The Department of Education did not immediately respond to NBC News' request for comment.
So what does DeVos' move mean for those who have loans?
Attorney Adam Minsky, who has dedicated his practice to helping those with student loans, said the withdrawal only creates more frustration for the borrowers.
"[The Obama memo] alerted servicers that how they deal with borrowers — the outcomes would be a factor in if they're awarded a contract," Minsky told NBC News. "[The memo said,] 'We're going to consider that.' And the idea there was to incentivize the servicers to work harder to help borrowers."
Now, borrowers are going to have to work much harder to figure out the best way to repay their loan and research programs that might benefit them, he said.
Student loan expert Heather Jarvis said the changes Obama made were long overdue, and walking them back sends a message to borrowers that the government values the businesses over those with loans.
"Borrowers don't get to decide who their servicers are and [the servicers] can make your life miserable if they're not doing a good job, and they're not," Jarvis told NBC News. "For years, the government was content to award contracts based on the collection success of servicers. But Obama became aware of the problems students and families face and decided we want you to do better."
Jarvis said because the contracts are lucrative, companies will be responsive to the signals the government is sending.
Another issue Jarvis and Minsky took with the DeVos memo is the justification for the withdrawal.
Minsky said DeVos' logic doesn't make sense, as taxpayers aren't affected by the provisions in the Obama memos, but are affected by borrowers defaulting on loans.
"I don't understand her reasoning," Minsky said. "I don't understand how it's costly to taxpayers — it costs taxpayer money when borrowers default on loans and don't pay their loans. She certainly hasn't, I think, made an effective argument to justify saving money."
Jarvis called the withdrawal "ridiculous," adding that student loan borrowers are American taxpayers.
Jarvis and Minsky offered the following advice to those who currently have student loans and could be impacted by DeVos' withdrawal of the Obama guidance:
- Do homework to find out what plans you are eligible for; don't rely on your servicer to provide you with the correct information
- Don't take advice from your debt collector
- Keep meticulous records of your loan
- Ask to speak with a member of your servicer's management, rather than the customer service representative who answers your call
- If you have a dispute, try to send it to your servicer in writing
- Contact the student loan ombudsmen group at the Department of Education — it's their job to resolve conflict between borrowers and servicers
- Contact your local representative and make them aware of existing problems with your servicers
In a statement, the Consumer Financial Protection Bureau, a government agency charged with protecting consumers from unfair, deceptive, or abusive practices in the financial sector, said borrowers deserve the best possible service from those issuing their loans.
"Borrowers deserve to be treated fairly and should be able to repay their debt without having to deal with illegal loan servicing practices.

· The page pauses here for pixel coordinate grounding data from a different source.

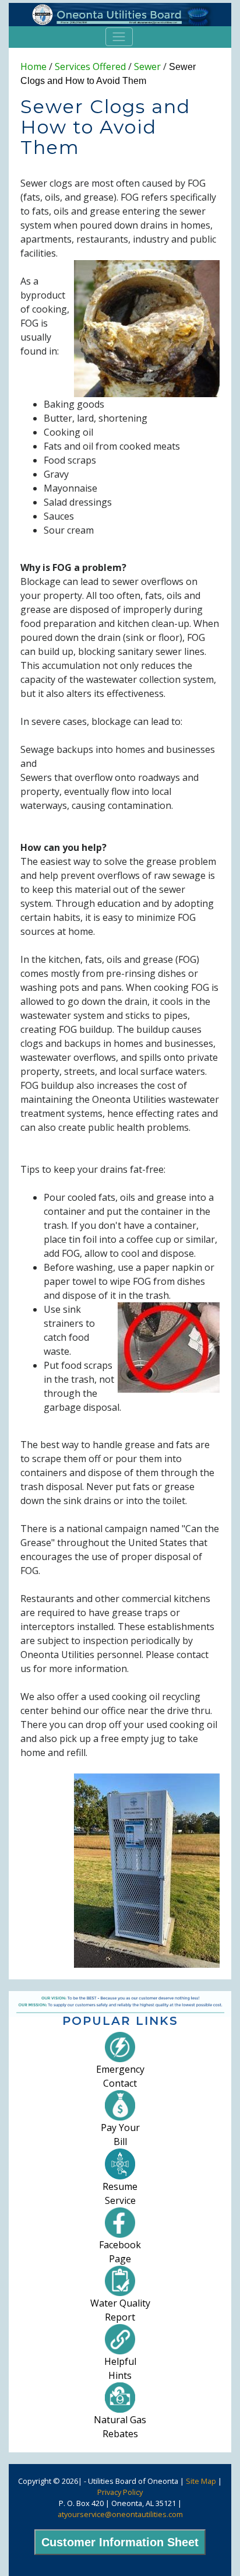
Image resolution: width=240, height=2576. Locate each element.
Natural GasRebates (120, 2426)
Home (33, 66)
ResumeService (120, 2193)
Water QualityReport (120, 2310)
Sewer (147, 66)
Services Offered (90, 66)
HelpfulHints (120, 2368)
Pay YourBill (120, 2134)
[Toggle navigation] (119, 36)
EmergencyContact (120, 2076)
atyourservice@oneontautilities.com (120, 2514)
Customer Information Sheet (120, 2542)
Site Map (201, 2481)
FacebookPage (120, 2251)
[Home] (120, 14)
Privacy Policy (120, 2492)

The CFPB will continue to find ways, working with all of our partners, to support and protect the 44 million Americans with student debt," a CFPB spokesperson said in an email to NBC News.
Jarvis agreed, saying to treat the borrowers fairly isn't asking for much.
"[Obama's memo] was the least they could do, and it was hardly anything," Jarvis said. "It wasn't a requirement, and I think pulling that back — it's a signal to big businesses that [the government is] on your side. You're more important to us than student loan borrowers."